I’ve been trying for days and still can’t solve the problem.
It always comes up with the above error. On line 248, I simply take out the label corresponding to the hidden. I make sure that this operation is without error.
for one_class in label_set:
source_index = source_label == one_class
target_index = target_label == one_class
select_source_hidden = source_hidden[source_index]
select_target_hidden = target_hidden[target_index]
An indexing operation fails and you could rerun the code via
CUDA_LAUNCH_BLOCKING=1 which would then point towards the failing operation in the stacktrace. Often e.g. an embedding layer is failing if the input tensor contains values which are out of bounds.
In fact, I have used CUDA_LAUNCH_BLOCKING=1 very early on, and it shows me a tensor passing error. But I can ensure that it is passed correctly.
Also, the CUDA error: device-side assert triggered is reproduced in many cases in the current project, and not in others.
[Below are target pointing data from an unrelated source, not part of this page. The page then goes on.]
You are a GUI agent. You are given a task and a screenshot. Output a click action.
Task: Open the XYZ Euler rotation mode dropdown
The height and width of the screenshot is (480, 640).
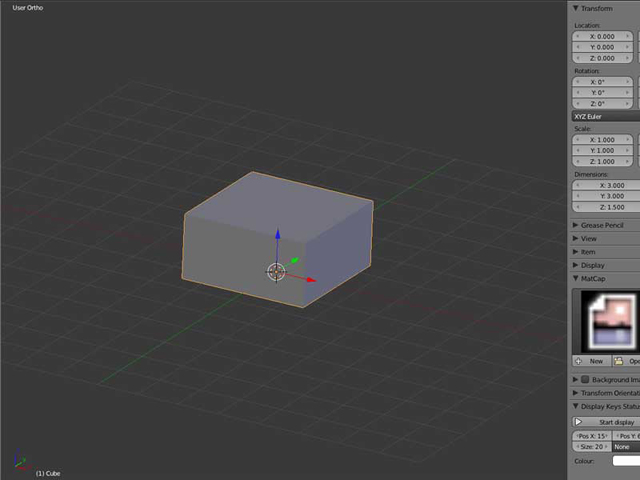pyautogui.click(x=604, y=116)
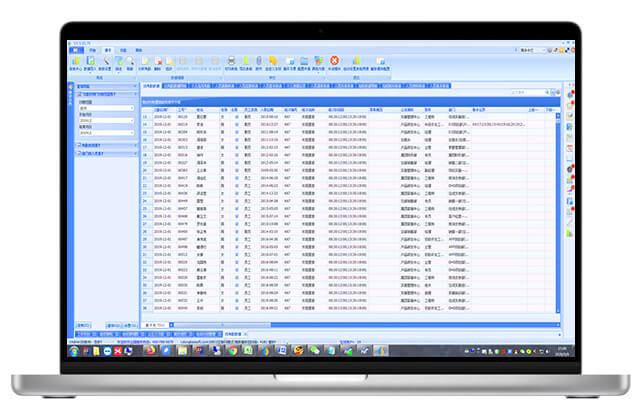Click the funnel filter icon in ribbon

[x=119, y=62]
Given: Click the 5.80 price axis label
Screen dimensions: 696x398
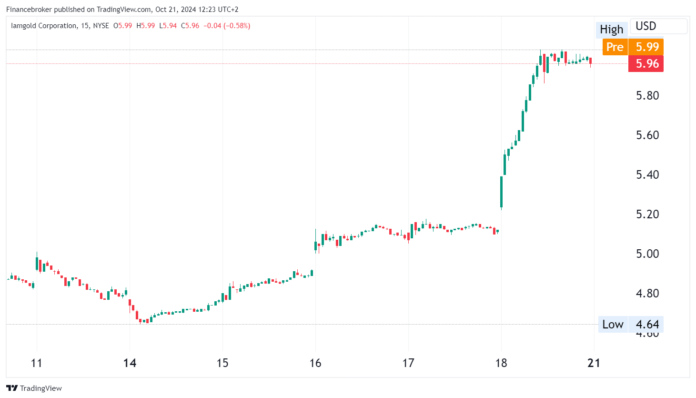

In several other projects, my virtual environment works fine without any errors. Therefore, I think there is some potential conflict in the package installation.
I spent a day reconfiguring the new virtual environment, but still could not resolve the issue.
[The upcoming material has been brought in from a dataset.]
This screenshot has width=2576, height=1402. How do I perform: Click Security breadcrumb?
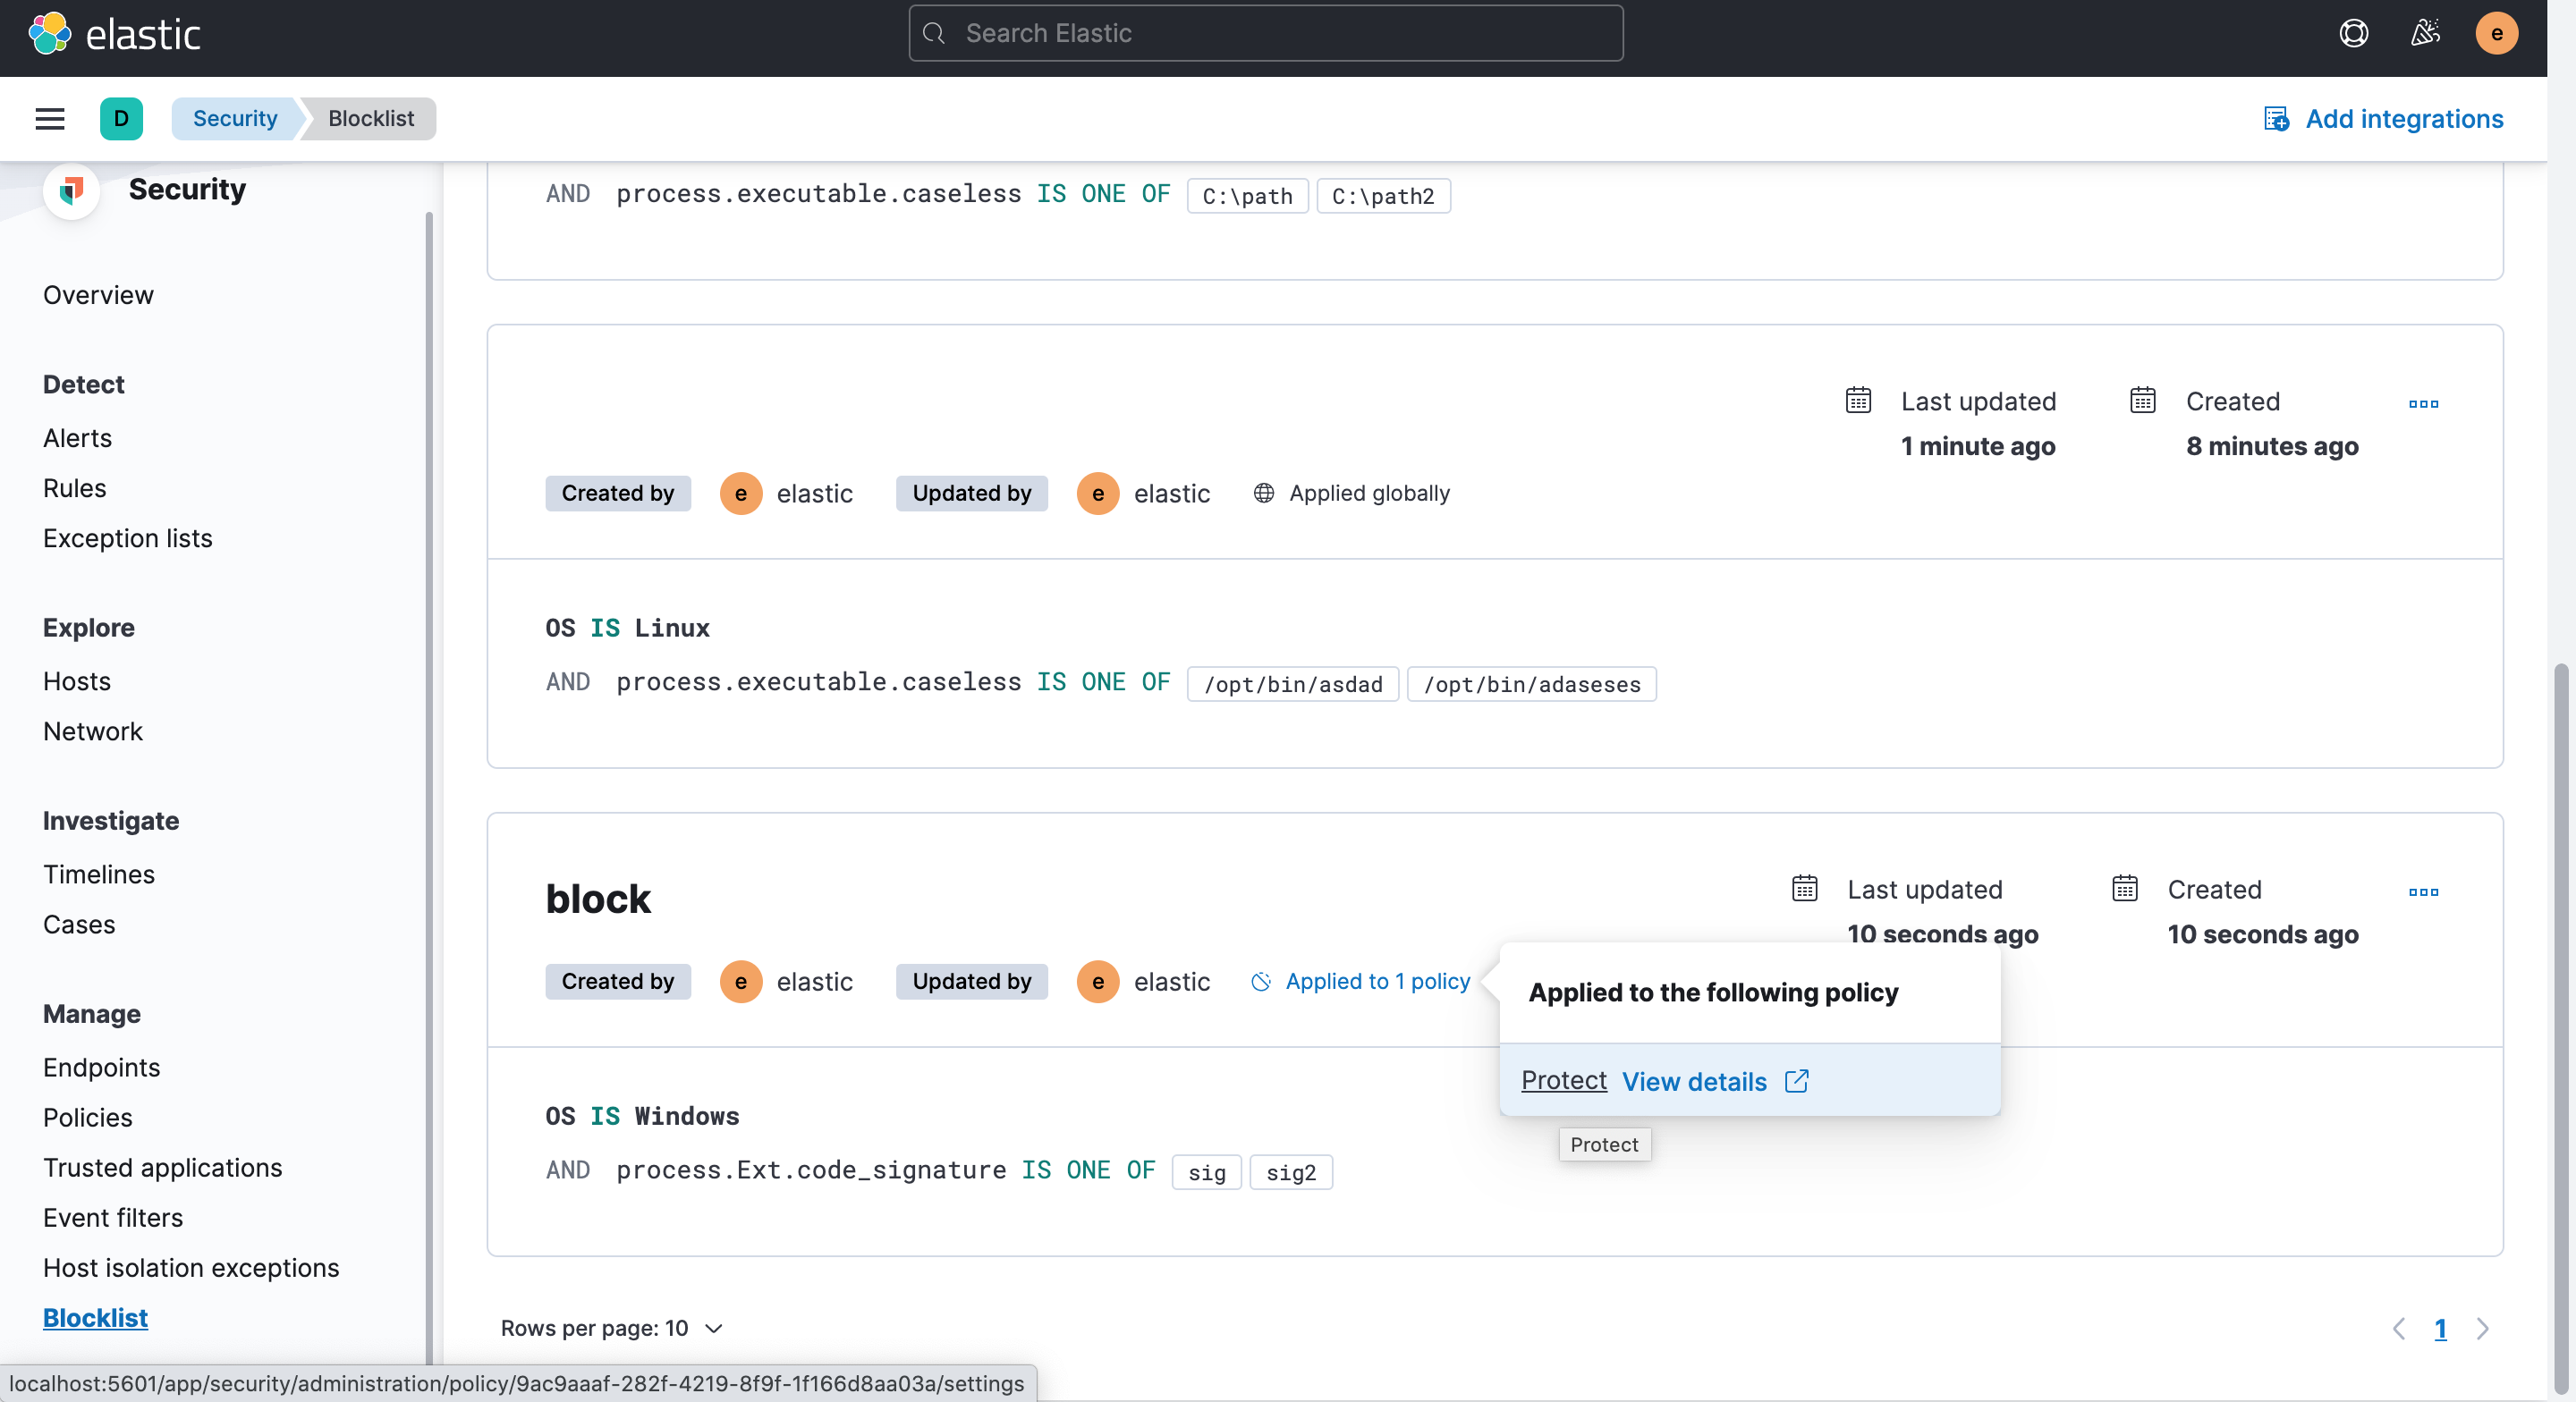click(235, 119)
What I can’t understand is that in the new virtual environment when setting DDPStrategy(find_unused_parameters=True) it does not give an error. When DDPStrategy(find_unused_parameters=Fasle), it gives the above error.
The code where the error occurs is always shown here. I just did a very simple operation here, i.e. I took out the corresponding hidden by label. source_hidden and target_hidden have the dimensions batch_size * hidden . The dimension of source_label and source_label is batch_size . I don’t think there is anything wrong with this code.
The line of code and the assert both point towards a failing indexing operation so I would recommend checking the tensor shapes and the values of the indexing tensors to make sure they contain only valid indices.